She often gazed with silent emotion upon his noble gentle features, as he lay there with closed eyes, when his wounded chest heaved with convulsive breathing. For her he had gone to meet death. Was he the victim of a lie? Her passionate love was indeed truth, although all else might be deception.

She had but one alternative, the fearful alternative of losing him for ever, or of conquering him by impious defiance of law and custom.

She was an Italian; she possessed fiery blood, and the language which passion spoke, even if it drove her out into the boundless, was to her almost irresistible.

Grown up in a stage world, in which adventures are represented before the footlights and experienced behind the scenes, she had no true comprehension of the limits of respectable life; she was inclined in it to perceive a restraint over which the laws of the heart had the right to triumph. Brigandage lives in the blood of Italians; there is also a brigantaggio of the heart, which breaks into the sanctuaries of the law with daring boldness, and deems the power of life higher than that which only seems to be a lifeless form, a written paragraph. What is unworthy, let it be authorised by earth or heaven, appears to be a fetter, to break which, is esteemed an act of heroism, even although it may be deemed a crime in the eyes of the world.

But she knew that Blanden thought differently; here in the North the law was a great power; he possessed a knightly mind, which never thinks of deception. She could only be really his if she took all the daring upon herself alone, converting a degrading secret into a new heavy load of guilt.

And had not the worst happened already, and from no fault of hers? Had he not suffered heavy pain for the sake of the impossible, which could only become possible by impudent deception, and unbroken silence? Should she not now, if she confessed all, prepare him a certain painful disappointment, which hereafter only hostile chance could bring upon him?
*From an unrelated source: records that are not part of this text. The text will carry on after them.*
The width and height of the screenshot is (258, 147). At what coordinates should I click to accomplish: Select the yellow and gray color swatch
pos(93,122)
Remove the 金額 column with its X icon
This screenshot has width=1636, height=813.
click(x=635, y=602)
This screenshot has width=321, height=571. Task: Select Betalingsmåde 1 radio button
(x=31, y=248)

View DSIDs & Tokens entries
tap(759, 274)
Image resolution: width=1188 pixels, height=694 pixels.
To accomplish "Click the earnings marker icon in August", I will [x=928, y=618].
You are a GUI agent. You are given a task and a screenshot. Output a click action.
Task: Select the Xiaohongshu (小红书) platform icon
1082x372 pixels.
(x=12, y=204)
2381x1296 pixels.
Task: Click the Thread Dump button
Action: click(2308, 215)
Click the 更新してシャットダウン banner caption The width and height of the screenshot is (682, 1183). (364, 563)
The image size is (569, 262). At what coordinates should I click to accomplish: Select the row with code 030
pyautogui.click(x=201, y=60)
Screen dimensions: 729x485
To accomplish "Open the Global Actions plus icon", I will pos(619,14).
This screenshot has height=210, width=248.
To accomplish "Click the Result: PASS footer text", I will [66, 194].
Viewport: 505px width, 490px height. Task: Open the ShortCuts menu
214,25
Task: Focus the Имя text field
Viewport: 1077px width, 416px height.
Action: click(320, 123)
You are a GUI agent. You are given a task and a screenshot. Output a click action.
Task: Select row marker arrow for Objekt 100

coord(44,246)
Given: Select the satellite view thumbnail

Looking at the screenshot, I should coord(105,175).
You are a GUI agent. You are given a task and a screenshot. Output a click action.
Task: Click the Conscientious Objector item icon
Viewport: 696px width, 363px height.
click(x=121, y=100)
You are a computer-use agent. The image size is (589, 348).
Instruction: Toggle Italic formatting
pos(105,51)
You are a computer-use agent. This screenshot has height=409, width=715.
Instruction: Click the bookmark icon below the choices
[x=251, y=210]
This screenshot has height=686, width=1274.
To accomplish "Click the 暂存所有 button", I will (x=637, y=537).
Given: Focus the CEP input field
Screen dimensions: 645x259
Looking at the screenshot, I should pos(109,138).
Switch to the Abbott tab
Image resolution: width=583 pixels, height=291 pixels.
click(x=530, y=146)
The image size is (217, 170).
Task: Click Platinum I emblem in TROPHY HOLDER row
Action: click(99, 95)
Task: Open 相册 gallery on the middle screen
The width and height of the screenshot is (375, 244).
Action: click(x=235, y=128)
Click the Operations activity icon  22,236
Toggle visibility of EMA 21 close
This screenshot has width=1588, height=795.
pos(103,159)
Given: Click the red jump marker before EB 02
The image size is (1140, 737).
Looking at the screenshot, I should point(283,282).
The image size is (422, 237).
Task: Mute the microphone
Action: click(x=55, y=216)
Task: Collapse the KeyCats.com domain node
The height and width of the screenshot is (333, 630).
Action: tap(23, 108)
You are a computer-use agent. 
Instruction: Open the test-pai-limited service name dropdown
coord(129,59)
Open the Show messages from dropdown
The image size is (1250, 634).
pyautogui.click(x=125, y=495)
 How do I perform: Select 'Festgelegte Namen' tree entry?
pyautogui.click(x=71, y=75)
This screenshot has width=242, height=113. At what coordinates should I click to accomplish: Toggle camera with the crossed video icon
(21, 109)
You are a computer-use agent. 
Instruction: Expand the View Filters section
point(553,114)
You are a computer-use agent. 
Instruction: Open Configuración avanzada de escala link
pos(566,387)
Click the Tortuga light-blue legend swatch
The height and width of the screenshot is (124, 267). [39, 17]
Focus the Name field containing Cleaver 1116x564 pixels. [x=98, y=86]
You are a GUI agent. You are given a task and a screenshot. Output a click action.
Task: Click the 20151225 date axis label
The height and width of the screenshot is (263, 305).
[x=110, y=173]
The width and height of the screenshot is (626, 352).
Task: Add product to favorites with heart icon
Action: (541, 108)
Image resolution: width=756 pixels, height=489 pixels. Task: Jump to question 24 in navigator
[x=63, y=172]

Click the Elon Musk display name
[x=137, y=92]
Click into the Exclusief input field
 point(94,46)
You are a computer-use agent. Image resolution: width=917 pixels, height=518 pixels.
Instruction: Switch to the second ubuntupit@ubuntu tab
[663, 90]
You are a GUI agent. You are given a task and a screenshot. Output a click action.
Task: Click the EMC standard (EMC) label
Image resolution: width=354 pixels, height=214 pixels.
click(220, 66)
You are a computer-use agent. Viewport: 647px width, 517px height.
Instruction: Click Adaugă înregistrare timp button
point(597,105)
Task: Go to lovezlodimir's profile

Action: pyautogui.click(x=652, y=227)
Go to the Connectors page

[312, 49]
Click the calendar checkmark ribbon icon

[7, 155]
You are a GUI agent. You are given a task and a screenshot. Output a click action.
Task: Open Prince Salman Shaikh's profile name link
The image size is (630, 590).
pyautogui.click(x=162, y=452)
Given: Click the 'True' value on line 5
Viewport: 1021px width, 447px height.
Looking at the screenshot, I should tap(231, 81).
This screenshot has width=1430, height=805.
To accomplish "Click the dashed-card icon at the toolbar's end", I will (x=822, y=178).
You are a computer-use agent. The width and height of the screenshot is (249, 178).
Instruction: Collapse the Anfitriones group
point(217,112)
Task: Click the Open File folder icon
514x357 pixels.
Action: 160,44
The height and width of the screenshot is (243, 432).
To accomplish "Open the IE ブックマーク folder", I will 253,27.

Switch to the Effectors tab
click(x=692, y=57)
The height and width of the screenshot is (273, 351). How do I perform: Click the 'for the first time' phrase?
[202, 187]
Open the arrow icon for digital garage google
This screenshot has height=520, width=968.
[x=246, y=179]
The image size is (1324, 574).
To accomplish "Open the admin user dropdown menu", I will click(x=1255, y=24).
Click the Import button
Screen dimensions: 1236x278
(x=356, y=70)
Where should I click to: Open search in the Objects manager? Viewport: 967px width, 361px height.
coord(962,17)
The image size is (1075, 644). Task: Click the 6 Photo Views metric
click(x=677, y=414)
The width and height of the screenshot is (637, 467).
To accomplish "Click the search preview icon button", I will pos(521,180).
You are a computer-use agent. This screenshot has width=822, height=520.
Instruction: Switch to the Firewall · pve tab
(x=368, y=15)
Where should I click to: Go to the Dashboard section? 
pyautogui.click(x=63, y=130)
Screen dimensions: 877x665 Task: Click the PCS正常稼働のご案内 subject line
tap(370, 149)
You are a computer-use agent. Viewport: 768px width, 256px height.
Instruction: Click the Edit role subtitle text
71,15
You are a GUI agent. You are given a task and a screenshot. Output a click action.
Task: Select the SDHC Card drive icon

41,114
Who guarantees any long endurance to happiness? She would enjoy it, even if the chasm which yawns behind every bliss were nearer to her and deeper than it usually is. But she could only obtain and enjoy this felicity with heart-throbbings and anguish of conscience, condemned to everlasting anxiety, dependent upon the good-will, the whims of a despicable man; this roused her heart against fate, robbed her of sleep, and dreams full of wild pictures of horror drove her terrified mind hither and thither in alarm.

Ever again her conscience rebelled, and urged her to a confession that would free her; ever again she repressed it firmly, as the huntsman restrains the dog that will frighten away the game of which he is secure.

Beate was calmer, she had given an account of her visit to Baluzzi, she would decidedly not give up all hope, and thought he would still allow himself to be persuaded to become a subject of that country; but Giulia cried in supreme excitement--

"No, no, the disgrace of my life must remain in everlasting obscurity, how foolish to wish to drag it into court; it was a thought that could only come to me in utter helplessness. Then, too, Blanden would be lost to me; would there be anything more degrading for me, than to have to acknowledge that man before all the world? Only in deepest secrecy can my welfare lie."